The U.S. Food and Drug Administration has issued a partial clinical hold in two studies underway to test palovarotene chronic treatment of fibrodysplasia ossificans progressiva (FOP) and multiple osteochondromas, respectively. The partial clinical hold is aimed at the population in the studies who are under the age of 14 years. The hold is in response to reports of early growth plate closure occurring in some pediatric patients with FOP treated with palovarotene.

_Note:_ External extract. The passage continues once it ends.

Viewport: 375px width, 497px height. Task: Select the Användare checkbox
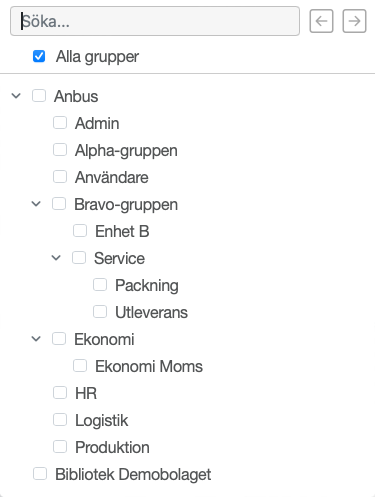tap(60, 177)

The hold means that the current phase II and phase III studies involving children with FOP receiving palovarotene must immediately stop (for those under the age of 14 years) while the FDA assesses the information. The FDA plans to issue further information within the next 30 days.
FOP is rare severely disabling disorder characterized by heterotopic ossification— condition in which bone forms outside of the skeleton (i.e., in muscles, tendons or soft tissue). FOP is caused by a mutation in the ACVR1 gene, resulting in excess signaling in the bone morphogenetic pathway. There is currently no approved treatment for FOP.
Multiple osteochondromas are rare chronic disease in which multiple benign bone tumors (osteochondromas or osteocartilaginous exostoses) develop on bones. multiple osteochondromas are typically diagnosed in early childhood during early growth and development. Children often develop limb deformity and restricted movement as they grow. Surgery is the only treatment option available for this condition.
Palovarotene is a retinoic acid receptor gamma (RAR-γ) agonist that was initially developed by Roche pharmaceuticals, and later by Clementia Pharmaceuticals. Earlier year, Ipsen bought Clementia for $1.04 billion, largely based on the promising palovarotene data.